The perks of a good OpenAPI spec

Tom MacWright on

We recently switched from express to fastify for Val Town’s REST API. Fastify gives us a way to strictly define our routes, with all of the path and query string parameters, request and response bodies aligning to a specific schema. This is a big win for robustness, gives us great type-safety with TypeScript, and lets us generate an OpenAPI Specification directly from our server code.

But typesafety and robustness don’t bring home the bacon. What do you, the user, get from our time spent refactoring? It turns out, quite a lot! Our OpenAPI spec let us improve our REST API documentation, generate a new TypeScript SDK, and laid the foundation for letting LLMs use our APIs.

Nice new REST API documentation

Val Town REST API Documentation

First thing, we get way better REST API documentation. It has example requests, with everything from cURL to Python clients. It describes the precise shapes of the objects you’ll get back. You can even test APIs right in the API docs. Hats off to Scalar, whose open source package is powering this.

The docs are based on our OpenAPI spec, which is emitted from Fastify and pulled from our server’s routes. From there on, setting up nice documentation is basically as simple as this:

<script id="api-reference" data-url="./openapi.documented.json"></script>
<script src="https://cdn.jsdelivr.net/npm/@scalar/api-reference"></script>

A TypeScript SDK

Meet our new TypeScript SDK, @valtown/sdk, which we autogenerate from our OpenAPI spec using Stainless:

example.ts
// Import the SDK
import ValTown from "npm:@valtown/sdk";
// Initialize it
const valTown = new ValTown();
// Use it
console.log(await valTown.me.profile.retrieve());

The SDK covers all of our major API methods, and has robust TypeScript types for everything. Methods in our API that are paginated, like listing comments, vals, or search results, are implemented as async iterators in the SDK so you don’t even have to implement any pagination logic.

For Node.js, you can install it as an NPM package:

Terminal window
npm install @valtown/sdk

The SDK works in Deno, of course, but also in Node.js, Bun, and other major runtimes. We’re generating it with tools from our friends at Stainless, and their system keeps it updated so that every time we update the REST API, we can quickly roll a new release of the SDK.

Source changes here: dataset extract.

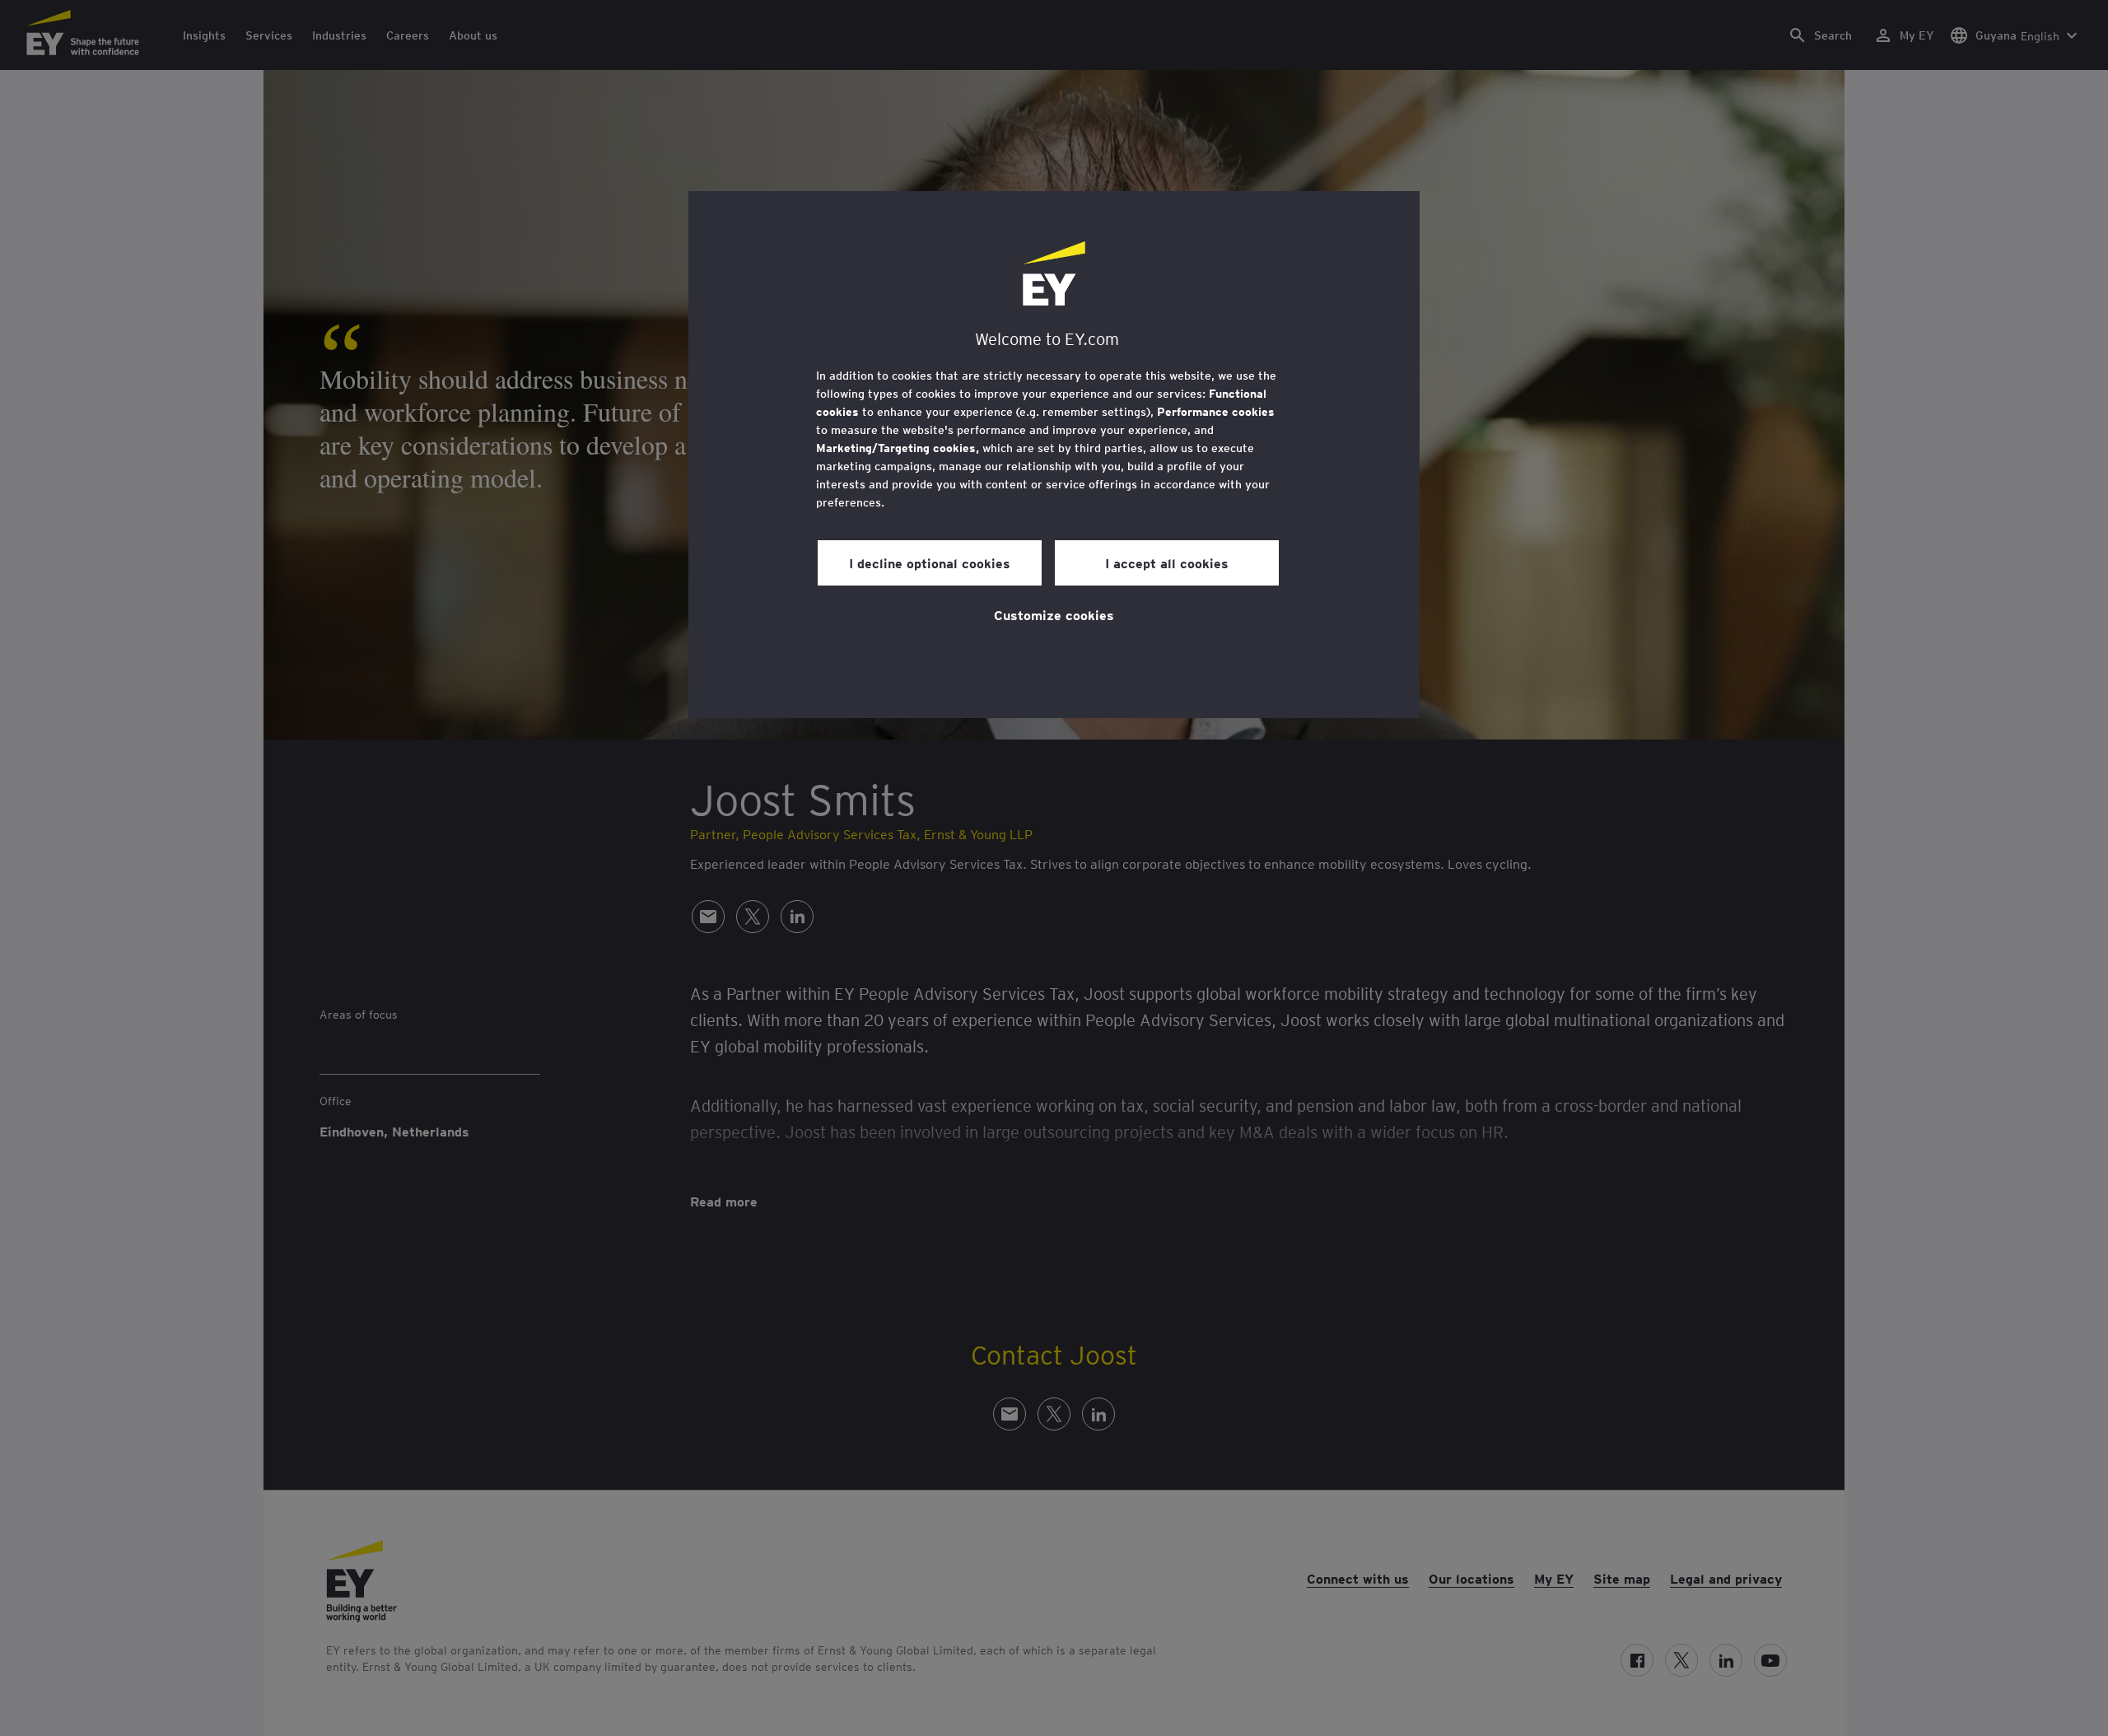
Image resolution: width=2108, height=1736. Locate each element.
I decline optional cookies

Our AI, Townie, can now call our REST API

Townie is Val Town’s bot - it started as an experiment to see if we could coax an LLM into writing code that fit Val Town’s runtime better. It has a long way to go before it reaches sentience, fortunately/unfortunately, but it can already write some pretty decent code.

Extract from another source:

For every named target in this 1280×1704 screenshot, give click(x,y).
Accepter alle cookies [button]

But it couldn’t really interact with Val Town until now. Townie just got the ability to call our API directly, which means that it can do things like creating vals, searching for existing code, updating readmes – anything that the API can do, Townie can do too. To be safe, Townie will run GET requests against the API freely, but asks for permission before running POST, PUT, or DELETE requests.

Townie knows the whole layout of the API because OpenAPI 3.1 is compatible with JSON Schema, and the OpenAI Function calling system is based on JSON Schema-defined parameters. So we can smoothly translate from our OpenAPI specification for our REST API, into a definition of functions that OpenAI can call – along with LLM-friendly descriptions for every function, parameter, and return value – and voila, the robot can use the machine. Avoiding OpenAPI-OpenAI mixup typos was one of the more mentally challenging parts of implementing this.

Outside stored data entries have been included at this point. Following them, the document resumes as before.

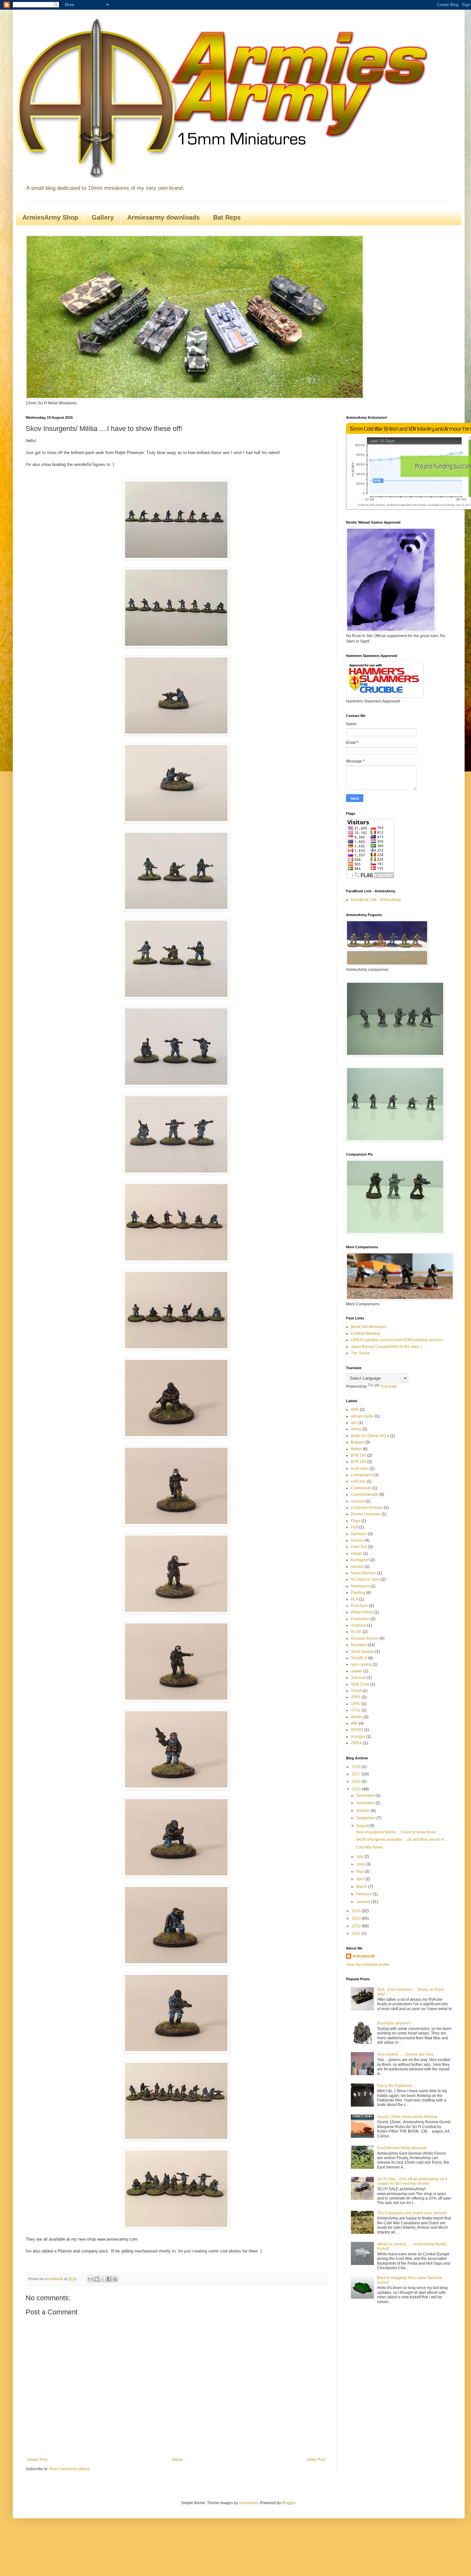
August (362, 1825)
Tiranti (356, 1690)
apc (354, 1422)
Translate (389, 1386)
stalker (356, 1671)
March (362, 1886)
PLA (354, 1599)
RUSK (356, 1631)
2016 (357, 1781)
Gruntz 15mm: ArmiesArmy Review (407, 2117)
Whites (357, 1717)
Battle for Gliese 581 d (370, 1436)
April (360, 1879)
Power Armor (362, 1612)
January (363, 1901)
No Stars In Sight (365, 1579)
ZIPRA (356, 1743)
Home (177, 2459)
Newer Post (37, 2459)
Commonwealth (364, 1494)
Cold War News (369, 1847)
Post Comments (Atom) (69, 2469)
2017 (357, 1774)
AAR (355, 1409)
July (360, 1856)
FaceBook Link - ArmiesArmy (376, 899)
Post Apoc (359, 1606)
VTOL (356, 1710)
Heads (356, 1553)
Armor (356, 1429)
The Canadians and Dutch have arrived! (412, 2213)
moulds (357, 1566)
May (360, 1871)
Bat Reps (227, 217)
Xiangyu (358, 1736)
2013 (357, 1918)
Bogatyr (357, 1442)
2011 (357, 1933)
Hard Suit (359, 1547)
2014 (357, 1911)
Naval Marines (363, 1573)
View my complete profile (368, 1964)
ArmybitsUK (363, 1956)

Unfortunately ChatGPT does hallucinate incorrect parameters occasionally, despite having a very precise definition of what is correct. It does this so often that we added a prompt reminding it that it likes to make a particular mistake, but it shouldn’t make that mistake:

When calling the valsCreate function, make sure to follow the schema, which requires that ‘code’ and ‘name’ properties be nested in a ‘body’ object.

This new era of software is funny and awe-inspiring!